- [Written task]
Copy word for word the part of the birthday luncheon post that runs from "My greatest sadness" up to and including "in January 2008.".
──────── Document passage
Lunch for 1,000+ at 70th birthday party

While en route to TED GLOBAL I stopped in Accra briefly for the fabulous 70th birthday celebration for Barbara Baeta (a.k.a. "Auntie Sika"). I've posted a few photos at flickr (betumi account). Suffice it to say here that it was amazing. At the Ridge Church service before the luncheon I was moved to tears as her family from the Volta Region spontaneously erupted into dancing and singing, and finally I felt free enough to join in with the others. She is truly beloved by those who know her. Soon I'll post a video clip I took during an interview a few days later in her home (on my return to the U.S. after TEDGLOBAL) when over some of the special birthday cake she'd saved me she shared a few memories of her 50 years as a professional in the food service industry in Ghana (especially of having coffee with Jimmy Carter and the time Queen Elizabeth II used Barbara's room as a dressing room.) For today I just want to mention the wonderful menu served to over 1,000 invited guests at the Trade Fair Center. There were 8 varieties of beers, from Star to Castle Milk Stout, a wide selection of wines from France, South Africa, Spain and Chile, a wide range of soft drinks from Flair Fruit Punch, Bissap and mineral water to Sprite, Coke, Malta Guinness, and Fanta. The salad bar featured over a dozen types of dishes of largely Western sources, from salami cups, stuffed celery with cheese, salad nicoise, potato salad with smoked chicken, smoked salmon, etc., etc. But the Main Buffet was my favorite: diced fish with prawns in tomato sauce; tilapia with atieke; grilled ginger chicken; lamb fricassee; Togolese meat stew; pink, saffron, vermicelli, braised and wild rice; couscous; gali (gari) foto; kakro and bambara beans; yam croquettes; light okro soup with yakayake; heavy fetrimi, akple and abolo.

My greatest sadness was that I had to grab my food before the serving officially began and gulp it down so that I could catch a flight to Tanzania. To my dismay I missed the luscious dessert table altogether, especially the tiger nut pudding, which is one of my favorites. Oh well, my greatest comfort is that I should be back in Ghana for 6 months beginning in January 2008.
────────────────
──────── Data lines
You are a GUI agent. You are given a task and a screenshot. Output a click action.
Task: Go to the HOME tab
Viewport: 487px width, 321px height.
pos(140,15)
────────────────
- [Task output]
My greatest sadness was that I had to grab my food before the serving officially began and gulp it down so that I could catch a flight to Tanzania. To my dismay I missed the luscious dessert table altogether, especially the tiger nut pudding, which is one of my favorites. Oh well, my greatest comfort is that I should be back in Ghana for 6 months beginning in January 2008.